Design and build quality
Long story short, this phone looks awesome and feels even more awesome in the hand. It’s built like the interior of an Audi. The metal back also feels good. The keyboard layout is a usual Nokia hardware qwerty piece with keys of decent size and perfect travel. There is no hardware back button which I found very irritating. Of course, iPhone users won’t care about that. The D pad works very well and complements the OS perfectly. The screen is a 2.46” capacitive touchscreen item with Gorilla glass and supposedly more PPI than the iPhone 4 screen. The E6 has a hot swappable micro sd card slot up top. The other keys are typical Nokia.

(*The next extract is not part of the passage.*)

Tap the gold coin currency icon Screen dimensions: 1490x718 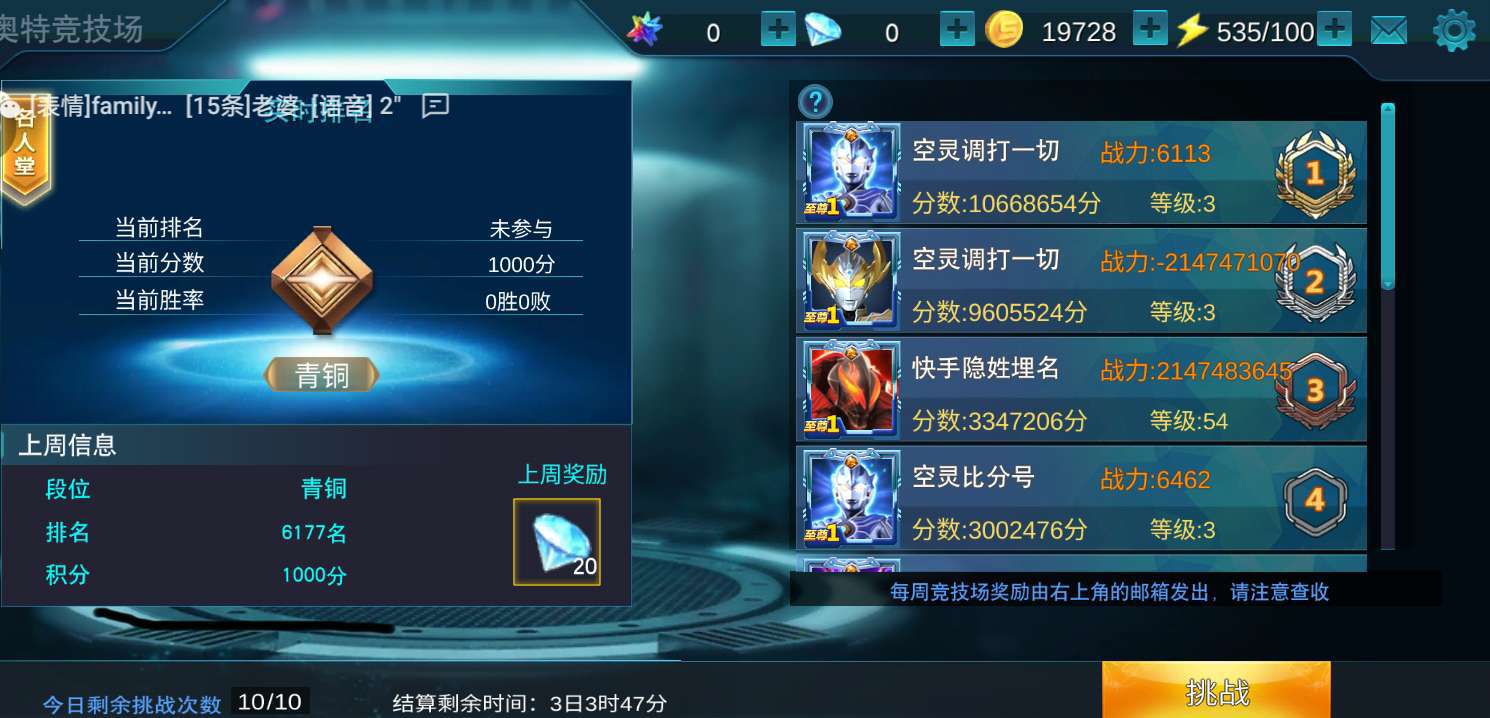(x=1004, y=31)
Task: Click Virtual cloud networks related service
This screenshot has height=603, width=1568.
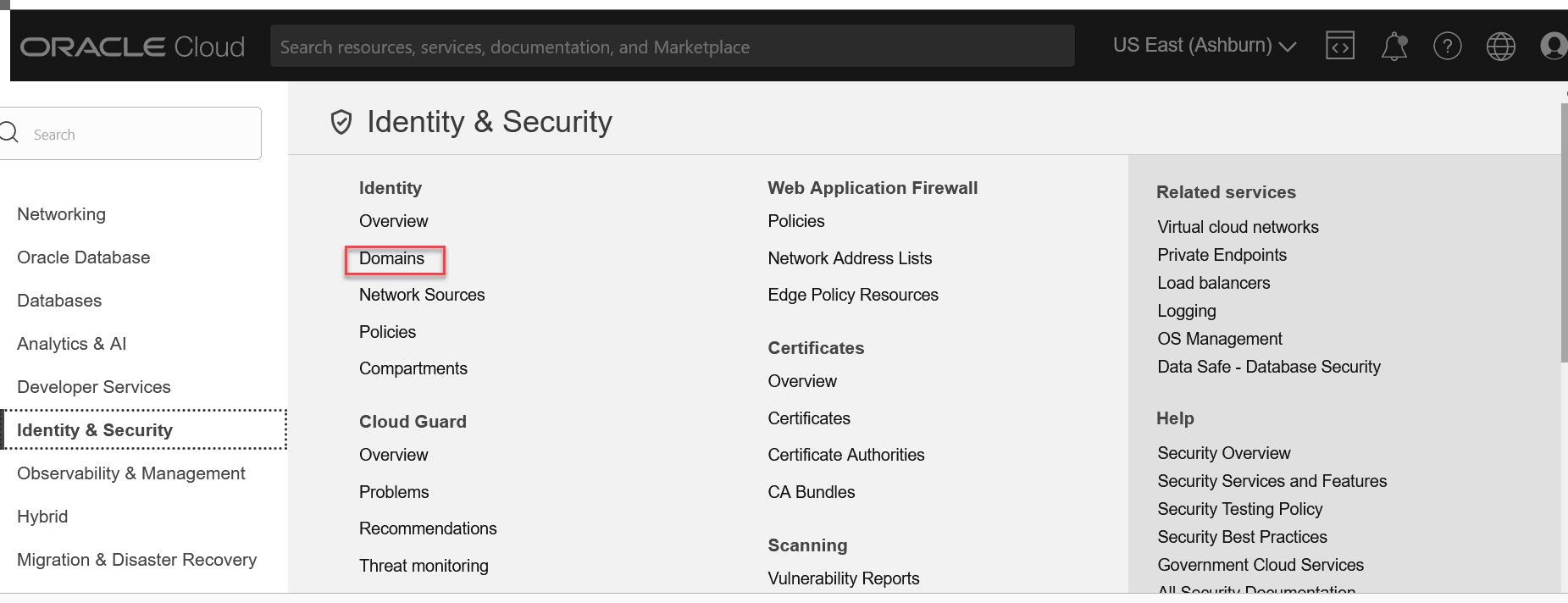Action: tap(1238, 227)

When you first put in your sim card and turn on the phone, there is an option to set up push email for your email ID’s. The usual options of Gmail, Yahoo mail etc are displayed. I did not previously have a Nokia push mail service account, so I decided to configure 4 email ids (2 Yahoo mail and 2 Gmail) on the E6. The interface is quite simple but doesn’t seem to work right. After first setting up my WiFi router, it took me a total of 3 reboots to get all email ids recognised. Even after setting up the email ids, it never worked right. Over the same Wi-Fi network the entire time, it showed sporadic enthusiasm with some emails arriving instantly and others taking a maximum of 1 hour when being compared to my Samsung Galaxy S2 which was also on the same Wi-Fi network. Other than this problem, the mail app works perfectly in conjunction with the awesome keyboard, making the E6 a very good phone for emails. Each email ID gets its own widget on the home screen which is quite nice.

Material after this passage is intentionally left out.